3. A terceira estratégia é saber negociar. A professora compartilhava o planejamento, o que ela tinha pensado para eles, principalmente os grandes projetos, que eram explicados, e postos em discussão para que os estudantes dessem suas sugestões e contribuições. Essa negociação era importante para que os estudantes se sentissem coautores das atividades, dos projetos, da avaliação. Os alunos se envolviam mais, a partir de então, nas aulas, nas pesquisas, nas produções.

  1. 4A quarta estratégia é a de valorizar as produções dos estudantes. Os projetos eram apresentados pelos alunos, de forma criativa, muitas vezes, trazendo outros colegas para assistir e também as famílias. Os alunos se sentiam valorizados, tinham que mostrar diversas competências (pesquisa, colaboração, comunicação em público...).

O que mais me chamou a atenção é que são estratégias simples, que fazem todo o sentido e que conseguem criar um clima de confiança, de participação e de intensa colaboração. Para mim foi uma revelação do poder transformador que um bom profissional consegue com estratégias adequadas, adaptadas à sua personalidade, no meio de alunos que trazem dificuldades de anos anteriores, que têm alguns problemas de educação familiar. Nada disso impede de propor estratégias que conseguem modificar um quadro, que outros docentes consideravam difícil de transpor.

Também me impressionou que são estratégias viáveis e que podem ser aplicadas sempre, porque não dependem de grandes projetos institucionais. É ótimo estar em um time alinhado, em que todos colaboram, trabalham juntos, planejam e avaliam juntos. Mas o que este exemplo mostra é que todos podemos fazer um trabalho muito inspirador se somos bons profissionais, dominamos algumas estratégias e temos competências humanas bem desenvolvidas como as de saber acolher, negociar, compartilhar.

Tenho encontrado nas minhas diferentes atividades com docentes da educação básica e superior muitos exemplos de educadores que fazem um trabalho magnífico, aprendendo a cada semestre, desenvolvendo projetos diferentes, utilizando diversas estratégias (com mais ou menos tecnologias), envolvimento da comunidade. Ao mesmo tempo, vejo nos mesmos lugares, colegas se desgastam, lutando para se impor, para conseguir a atenção dos alunos, e terminam as aulas esgotados, desanimados porque não conseguem essa mesma adesão, a não ser pela força, pelas cobranças, pelas ameaças ou pelas notas. Os professores inspiradores enfrentam as dificuldades como oportunidades e procuram caminhos para entender os alunos, comunicar-se com eles, chegar a acordos possíveis e valorizar o que eles produzem. São caminhos simples, que mostram uma grande maturidade emocional e competência intelectual e emocional para tornar-se docentes queridos, inspiradores, realizados.

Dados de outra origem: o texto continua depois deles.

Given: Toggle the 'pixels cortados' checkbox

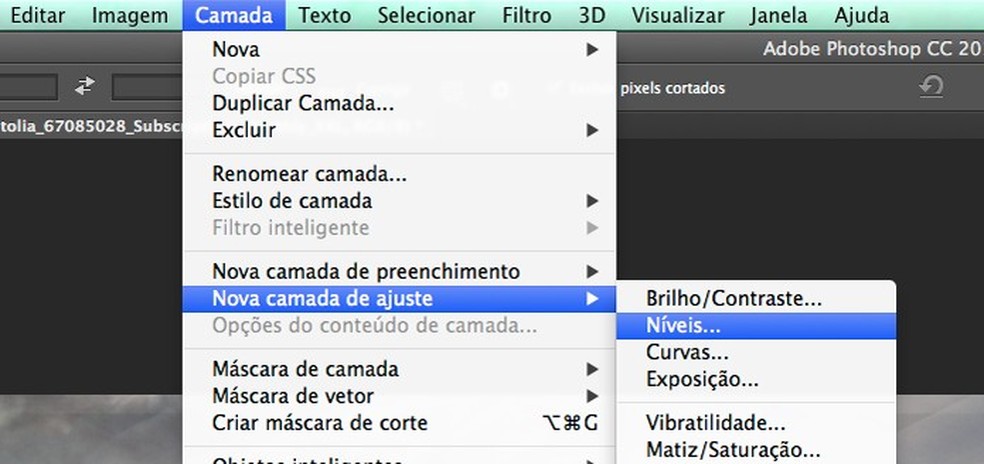Looking at the screenshot, I should coord(553,88).
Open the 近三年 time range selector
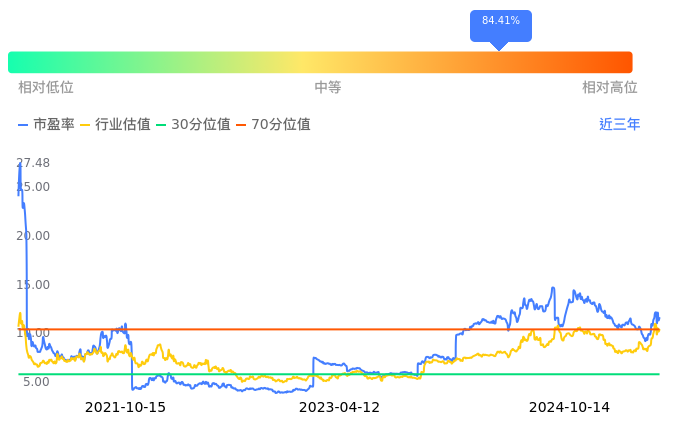 click(x=619, y=125)
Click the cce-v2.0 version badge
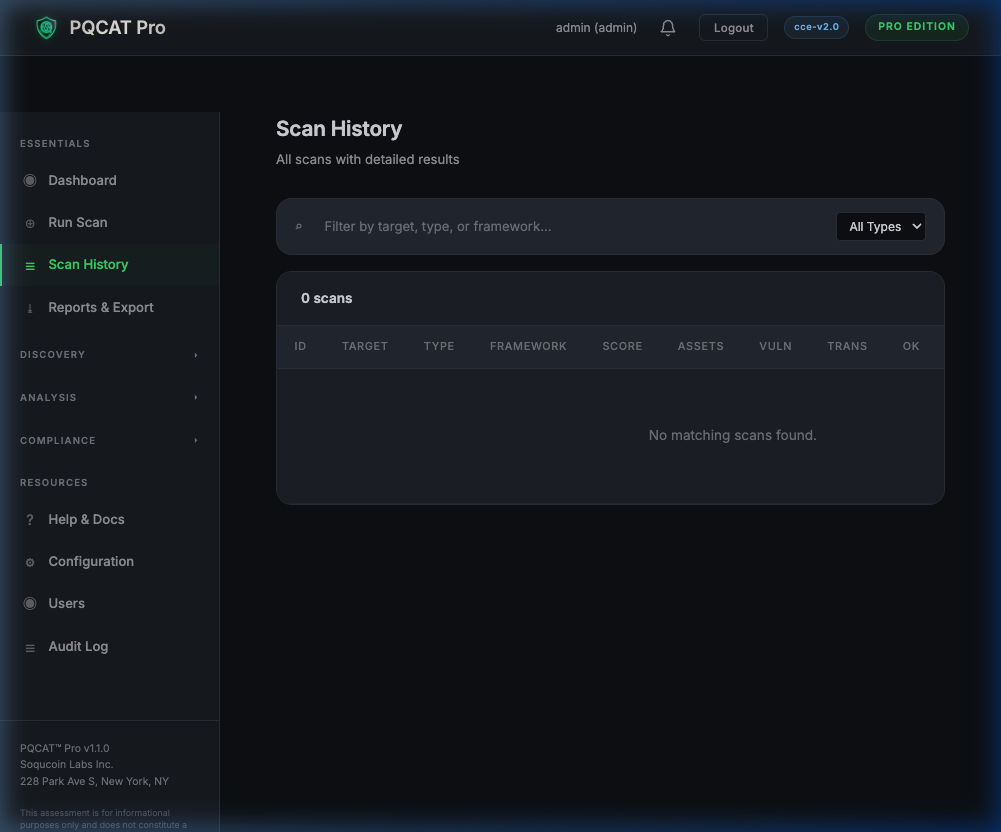This screenshot has height=832, width=1001. [x=816, y=27]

Sabemos que as soluções na educação precisam ser mais estruturais e com políticas de valorização, formação e envolvimento de todos. Não podemos depender só das soluções individuais.  Mas esses docentes, que ganham o mesmo que seus colegas e que têm os mesmos motivos para reclamar das condições profissionais, decidiram fazer o melhor possível nas condições em que se encontram para conseguir comunicar-se com os estudantes, fazer parcerias com alguns colegas mais interessados, envolver as famílias, experimentar os caminhos mais viáveis e assim conseguir bons resultados. São queridos pelos alunos e sentem que sua dedicação é recompensada pelo envolvimento deles, pelas contribuições que os aprendizes trazem e pela alegria de perceber que o trabalho está sendo inspirador para muitos. São professores inspiradores para todos os demais. Mostram que todos podemos transformar-nos como docentes e como pessoas, mudando nossa atitude, experimentando alguns caminhos viáveis que passam pelo acolhimento, pelo afeto, pelas metodologias ativas e pela arte da negociação e pelo compartilhamento.